Hacker News new | ask | show | jobs
by apocalypses 2055 days ago
One thing LLVM bitcode still can’t do is retain information about preprocessor directives, eg any platform specific code for AVX2 vs SSE4 etc. So unless you aim to write intrinsic free code it’s usually less performance/reliable to rely on compiler automatic vectorisation, which results in worse codegen overall.
2 comments

> One thing LLVM bitcode still can’t do is retain information about preprocessor directives, eg any platform specific code for AVX2 vs SSE4 etc.
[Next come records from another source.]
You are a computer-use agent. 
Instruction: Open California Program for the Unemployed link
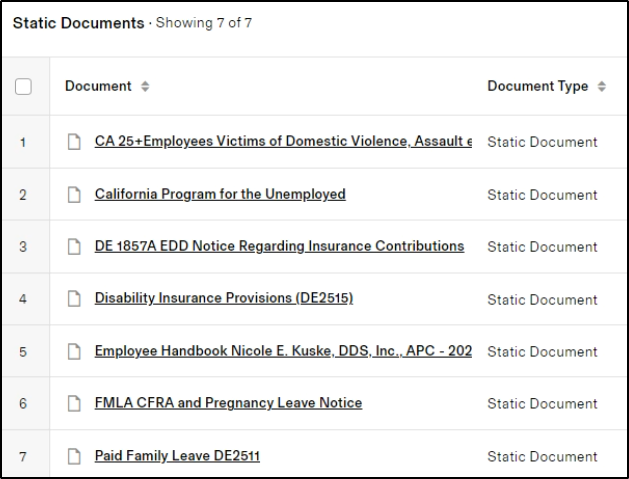pos(220,194)
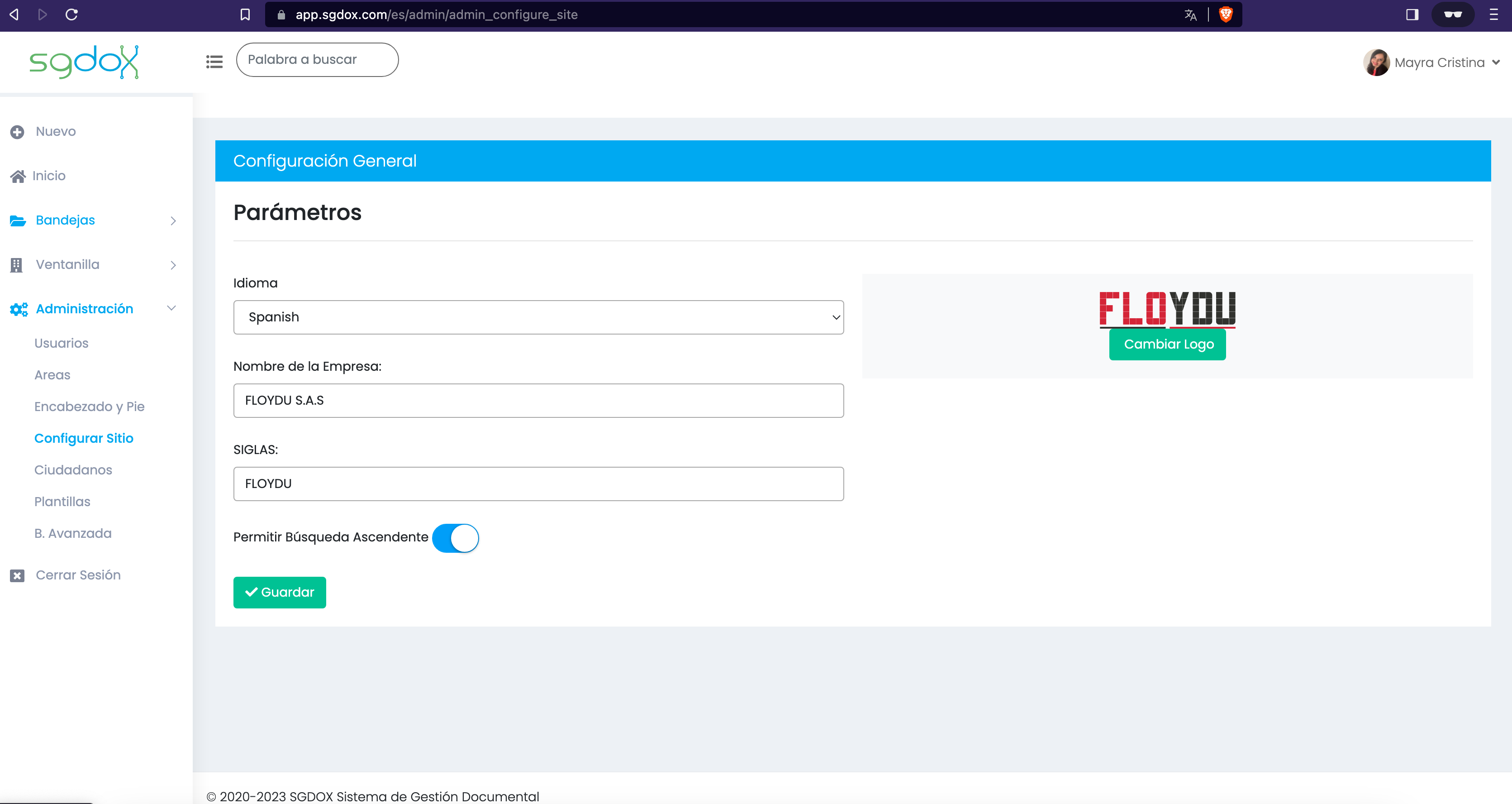Click the Guardar button

280,592
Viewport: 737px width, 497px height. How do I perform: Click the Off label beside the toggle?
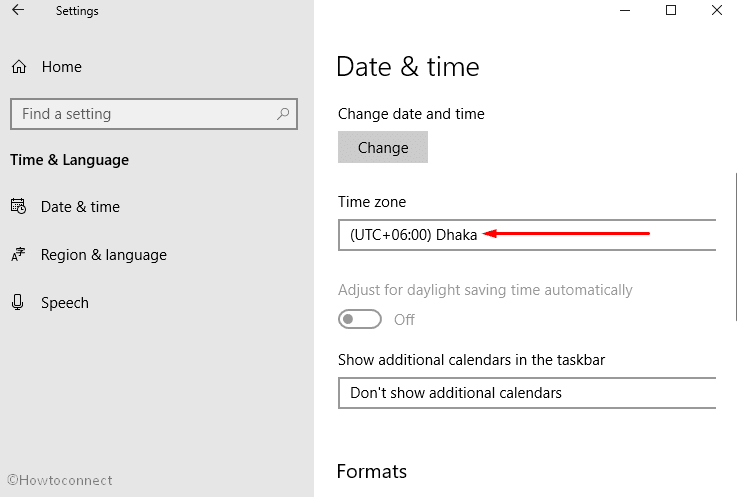pos(404,320)
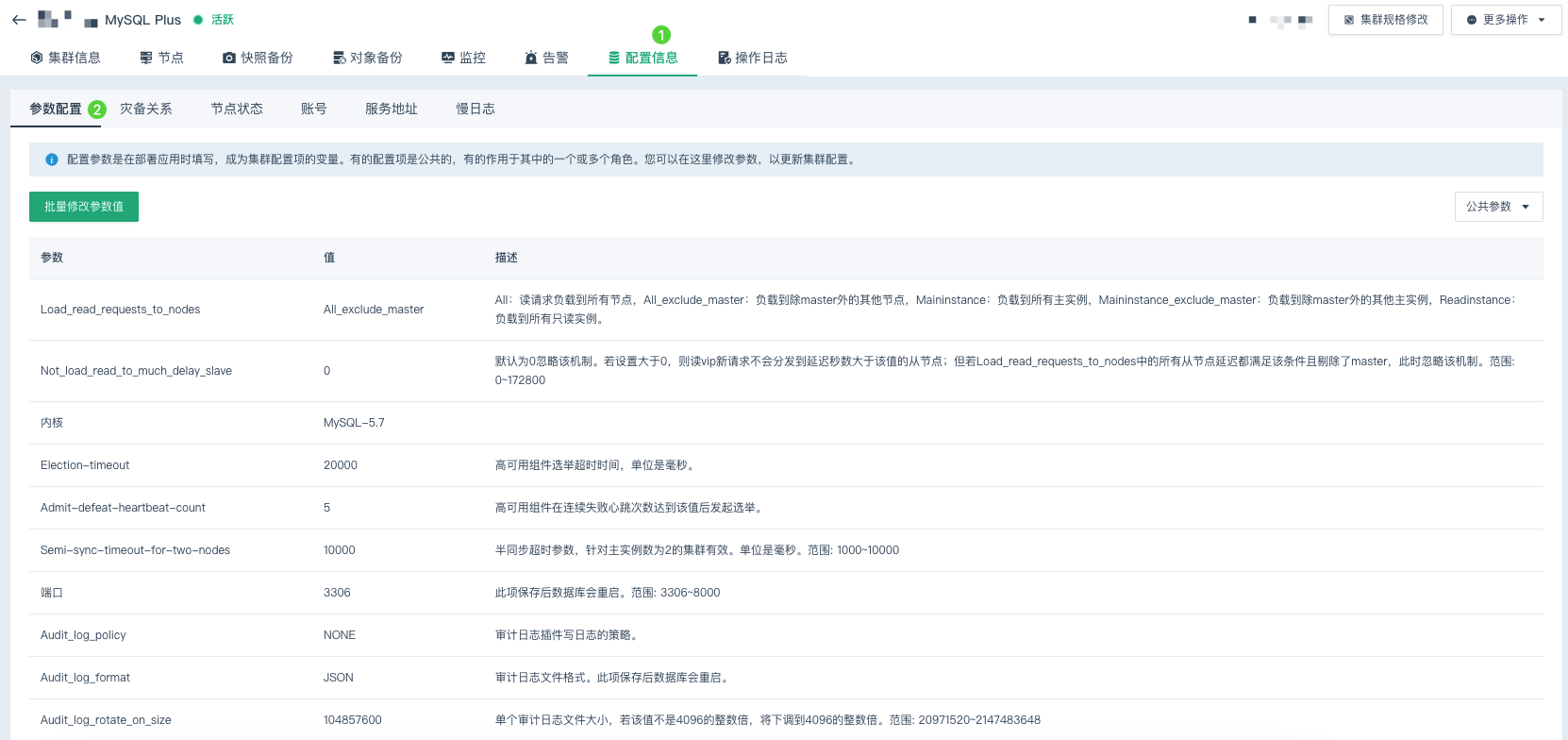Open the 更多操作 dropdown menu
Viewport: 1568px width, 740px height.
point(1506,20)
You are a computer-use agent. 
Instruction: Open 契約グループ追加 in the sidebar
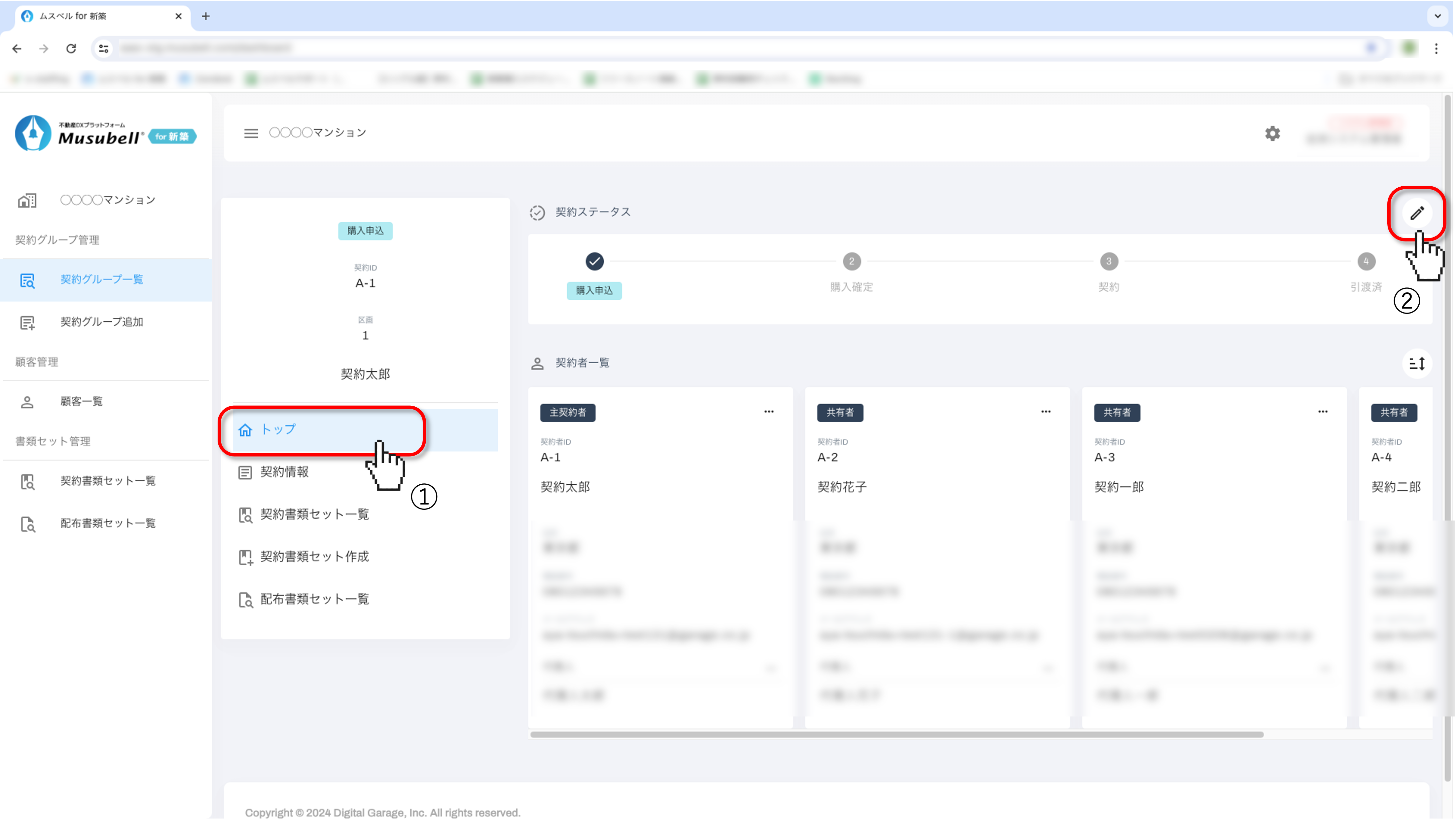pos(102,322)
LLVM supports per-function subtarget attributes, so you can compile individual functions with AVX2 support versus SSE4 support. The clang frontend even has a few different ways of triggering this support, with one method allowing you to specify per-CPU dispatch, and another merely specifying target attributes on a per-function basis.

I know GCC supports generating multiple versions of a function, compiled for different instruction set extensions. And this can also be done manually when you have hand-optimized implementations: https://gcc.gnu.org/onlinedocs/gcc-10.2.0/gcc/Common-Functio... It's based on a GNU extension to the ELF format, not preprocessor directives.

I don't think any of that would conflict with using bitcode for everything you don't have a hand-optimized machine-specific implementation of.